[Records for locating displayed items]
┌──

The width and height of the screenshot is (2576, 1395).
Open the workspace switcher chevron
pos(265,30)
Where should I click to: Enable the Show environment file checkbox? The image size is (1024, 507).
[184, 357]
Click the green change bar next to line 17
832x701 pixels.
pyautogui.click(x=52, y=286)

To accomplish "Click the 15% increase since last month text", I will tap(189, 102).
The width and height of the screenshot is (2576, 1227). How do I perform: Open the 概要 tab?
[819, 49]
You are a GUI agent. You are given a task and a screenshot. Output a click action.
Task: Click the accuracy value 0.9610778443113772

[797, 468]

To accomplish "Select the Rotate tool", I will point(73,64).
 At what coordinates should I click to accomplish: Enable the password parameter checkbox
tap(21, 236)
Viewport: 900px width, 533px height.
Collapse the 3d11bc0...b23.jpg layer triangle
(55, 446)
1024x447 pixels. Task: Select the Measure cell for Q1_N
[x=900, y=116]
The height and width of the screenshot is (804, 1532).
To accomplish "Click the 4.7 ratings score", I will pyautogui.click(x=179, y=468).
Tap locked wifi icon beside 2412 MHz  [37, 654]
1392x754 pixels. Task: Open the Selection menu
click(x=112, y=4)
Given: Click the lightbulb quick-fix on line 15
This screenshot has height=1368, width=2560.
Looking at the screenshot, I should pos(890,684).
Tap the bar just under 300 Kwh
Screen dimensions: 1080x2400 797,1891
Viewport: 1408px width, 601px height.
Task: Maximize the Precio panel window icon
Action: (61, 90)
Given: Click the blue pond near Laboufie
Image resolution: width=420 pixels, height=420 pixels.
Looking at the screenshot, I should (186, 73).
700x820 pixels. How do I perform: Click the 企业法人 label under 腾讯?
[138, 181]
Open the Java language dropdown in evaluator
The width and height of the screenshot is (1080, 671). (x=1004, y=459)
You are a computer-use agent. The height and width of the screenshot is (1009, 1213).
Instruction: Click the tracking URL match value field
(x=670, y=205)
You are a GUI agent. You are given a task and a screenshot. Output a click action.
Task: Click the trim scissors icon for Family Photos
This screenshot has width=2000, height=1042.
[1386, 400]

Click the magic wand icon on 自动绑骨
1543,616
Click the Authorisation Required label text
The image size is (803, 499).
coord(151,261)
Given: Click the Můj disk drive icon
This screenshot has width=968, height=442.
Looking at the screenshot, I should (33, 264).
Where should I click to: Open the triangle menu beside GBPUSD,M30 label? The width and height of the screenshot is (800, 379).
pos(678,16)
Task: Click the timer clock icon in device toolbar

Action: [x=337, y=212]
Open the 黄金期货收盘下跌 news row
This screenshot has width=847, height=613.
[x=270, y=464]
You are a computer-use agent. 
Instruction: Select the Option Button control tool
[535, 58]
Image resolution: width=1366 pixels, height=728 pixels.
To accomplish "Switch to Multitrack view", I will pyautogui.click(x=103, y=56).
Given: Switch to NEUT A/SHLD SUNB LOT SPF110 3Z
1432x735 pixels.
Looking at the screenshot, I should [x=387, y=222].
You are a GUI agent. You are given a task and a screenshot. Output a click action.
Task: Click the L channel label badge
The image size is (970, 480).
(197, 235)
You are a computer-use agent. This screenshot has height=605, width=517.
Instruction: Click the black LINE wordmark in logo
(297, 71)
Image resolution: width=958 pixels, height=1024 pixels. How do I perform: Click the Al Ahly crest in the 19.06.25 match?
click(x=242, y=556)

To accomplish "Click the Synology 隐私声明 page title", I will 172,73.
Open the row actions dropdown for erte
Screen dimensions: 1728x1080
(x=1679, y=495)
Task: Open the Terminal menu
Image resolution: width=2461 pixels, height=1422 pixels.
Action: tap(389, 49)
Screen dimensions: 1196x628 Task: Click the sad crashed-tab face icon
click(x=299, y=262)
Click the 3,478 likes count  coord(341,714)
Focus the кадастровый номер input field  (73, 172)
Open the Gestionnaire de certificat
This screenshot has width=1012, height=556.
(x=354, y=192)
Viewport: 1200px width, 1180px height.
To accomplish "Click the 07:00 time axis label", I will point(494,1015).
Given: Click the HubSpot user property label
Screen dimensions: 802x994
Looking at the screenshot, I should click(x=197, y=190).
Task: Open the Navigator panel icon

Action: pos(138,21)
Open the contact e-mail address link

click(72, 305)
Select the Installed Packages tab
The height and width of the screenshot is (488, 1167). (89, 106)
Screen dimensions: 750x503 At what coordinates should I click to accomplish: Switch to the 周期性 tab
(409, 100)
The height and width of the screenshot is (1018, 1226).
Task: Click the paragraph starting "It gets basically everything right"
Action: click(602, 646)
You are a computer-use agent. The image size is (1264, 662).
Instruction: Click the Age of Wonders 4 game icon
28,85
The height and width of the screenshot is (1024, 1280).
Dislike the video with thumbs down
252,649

└──

WORK TO COMPLETE.
Rewrite the stretch of the listing from the line containing "I will 172,73." through the line containing "(x=354, y=192)", replacing "Terminal" with "Window" and leaving everything else unchanged.

RESPONSE.
To accomplish "Click the Synology 隐私声明 page title", I will 172,73.
Open the row actions dropdown for erte
Screen dimensions: 1728x1080
(x=1679, y=495)
Task: Open the Window menu
Image resolution: width=2461 pixels, height=1422 pixels.
Action: tap(389, 49)
Screen dimensions: 1196x628 Task: Click the sad crashed-tab face icon
click(x=299, y=262)
Click the 3,478 likes count  coord(341,714)
Focus the кадастровый номер input field  (73, 172)
Open the Gestionnaire de certificat
This screenshot has width=1012, height=556.
(x=354, y=192)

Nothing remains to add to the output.